Children 'being brainwashed' by new green geography lessons

By David Harrison, Environment Correspondent

(Filed: 24/11/2002)

UK Telegraph


Geography teachers are brainwashing children with a politically correct "green agenda" while failing to give them the basic facts of the subject, according to a new study.

Pupils are leaving secondary school knowing "everything about pollution but nothing about rivers or mountains", say researchers from Canterbury University.

Their study found that geography lessons are dominated by "environmental values and attitudes" and do not provide pupils with enough information to form their own views. The new "greenwash" approach is being promoted by the Government, exam boards and geographical associations, the study claims.

One exam board, Edexcel, is accused of making a virtue out of providing fewer facts to pupils, boasting that its new GCSE syllabus "contains the same core geography [as before] but in less depth".

The study gives warning that the emphasis in the classroom has shifted from knowledge to "environmentalism, sustainability and cultural tolerance".

It concludes: "Replacing knowledge with values means that the subject has become less academic, less rigorous, less demanding and less interesting."

The Canterbury Christ Church University College study is based on interviews with 50 geography teachers in south-east England, and an examination of the national curriculum and textbooks used in secondary schools.

Alex Standish, the author of the research, who was a geography teacher in south London for 10 years, said: "New Agenda Geography assumes that there is a correct attitude towards a problem and so teaches pupils to think in the 'appropriate way'.

"Teachers are concerned to tell pupils what to think about global warming and multinational corporations exploiting less-developed countries. But the syllabus does not offer a counter-interpretation - for example, that many environments are very resilient or the extent to which new farming techniques have reduced starvation.

"This contrasts markedly with the more traditional educational approach which considers pupils as being capable of making rational decisions for themselves."

The study found that most teachers were happy to promote green values over knowledge, although there were pockets of resistance. One teacher told Mr Standish: "We already teach as if we were the action wing of Greenpeace. We should develop critical thinking, not blind adherence to green policy."

Eighty-four per cent of teachers agreed that there was a greater emphasis on values and attitudes today, and 68 per cent said fewer facts were taught today than under previous curricula.

Eighty-six per cent said it was now more important to teach about environmental issues while 80 per cent agreed that "geography should teach pupils to respect and reconnect with nature". Many teachers went further. Two thirds thought that teaching about "sustainable lifestyles" and the pupils' roles as "global citizens" was more important than teaching basic skills such as reading maps.

"Selective presentation" of issues is also evident in geography textbooks, the study says.
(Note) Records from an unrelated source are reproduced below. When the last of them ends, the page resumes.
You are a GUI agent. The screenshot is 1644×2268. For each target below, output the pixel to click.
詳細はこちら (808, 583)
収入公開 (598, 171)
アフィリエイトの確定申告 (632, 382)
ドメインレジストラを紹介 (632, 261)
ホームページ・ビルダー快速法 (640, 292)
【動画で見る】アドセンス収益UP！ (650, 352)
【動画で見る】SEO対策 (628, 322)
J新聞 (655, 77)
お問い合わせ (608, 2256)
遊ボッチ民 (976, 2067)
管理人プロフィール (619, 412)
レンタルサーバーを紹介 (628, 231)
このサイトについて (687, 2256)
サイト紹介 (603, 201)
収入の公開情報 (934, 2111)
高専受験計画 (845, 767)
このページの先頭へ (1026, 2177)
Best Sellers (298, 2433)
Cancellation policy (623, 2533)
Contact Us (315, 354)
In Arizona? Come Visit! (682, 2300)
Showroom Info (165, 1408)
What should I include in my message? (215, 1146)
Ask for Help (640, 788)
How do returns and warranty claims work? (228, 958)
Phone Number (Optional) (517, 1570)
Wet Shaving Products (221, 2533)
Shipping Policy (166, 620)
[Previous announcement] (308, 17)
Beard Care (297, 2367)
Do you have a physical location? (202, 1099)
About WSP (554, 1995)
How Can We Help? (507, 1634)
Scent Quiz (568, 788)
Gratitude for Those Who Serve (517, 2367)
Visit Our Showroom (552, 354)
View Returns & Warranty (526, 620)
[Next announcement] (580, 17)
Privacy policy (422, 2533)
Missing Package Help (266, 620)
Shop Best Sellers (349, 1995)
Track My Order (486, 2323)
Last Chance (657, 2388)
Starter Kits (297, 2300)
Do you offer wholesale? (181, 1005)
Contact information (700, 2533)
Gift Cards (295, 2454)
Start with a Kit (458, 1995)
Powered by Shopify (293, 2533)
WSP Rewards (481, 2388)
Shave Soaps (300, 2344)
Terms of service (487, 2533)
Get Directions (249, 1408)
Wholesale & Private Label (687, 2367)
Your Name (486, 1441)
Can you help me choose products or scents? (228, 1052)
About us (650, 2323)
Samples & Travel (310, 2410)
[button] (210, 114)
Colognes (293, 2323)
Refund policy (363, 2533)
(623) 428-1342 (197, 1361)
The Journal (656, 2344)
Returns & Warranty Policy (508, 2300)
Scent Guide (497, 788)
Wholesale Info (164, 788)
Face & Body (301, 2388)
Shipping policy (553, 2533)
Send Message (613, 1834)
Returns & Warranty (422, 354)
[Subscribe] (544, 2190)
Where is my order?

A new A-level textbook, Global Challenge, published by Longman, presents pupils with a series of challenges on "cutting consumption" and "lowering fertility rates".

This bias "leaves pupils with the impression that humans can only cause harm to the environment", Mr Standish concluded.

Many parents backed his findings. Tina Fitzgibbon, a mother of three, from Hemel Hempstead, Herts, said that she was "appalled" to discover that one of her sons, in the early years of secondary school, could talk about "renewable energy sources" and "population issues" but could not point to Egypt, or even Africa, on a map.

"The lessons were anti-facts," Mrs Fitzgibbon said. "They were clogged up with broad environmental issues, sludgy stuff with pretensions of morality. My children have learned more about geography from board games such as Risk than they ever did at school."

Tom Burkard, who has three children and runs a charity for special needs children in Norfolk, said: "My 14-year-old daughter's class was taught about saving the rainforest but nothing about the people whose livelihood depends on cutting down the trees. It was totally one-sided. The curriculum today promotes simplistic answers instead of real thinking. The green agenda is obscuring children's access to facts.

"It is dispiriting to see how many children do not know basic geography such as where countries are and the names of their capital cities."

Nik Seaton, the chairman of the Campaign for Real Education, said the research "reveals attitudes that are typical of the Left-wing ideology that now controls our state school system".

He added: "The Qualifications and Curriculum Authority and the Geographical Association are obsessed with political correctness to the detriment of our children's education. We have had terrible difficulties with the history being taught in state schools and now geography is a real problem too."

A spokesman for the Qualifications and Curriculum Authority said: "Teaching about environmental change and sustainable development is an integral part of the geography curriculum.

"Pupils develop a wide range of geographical skills, including the ability to analyse and evaluate evidence from a range of sources, before drawing conclusions."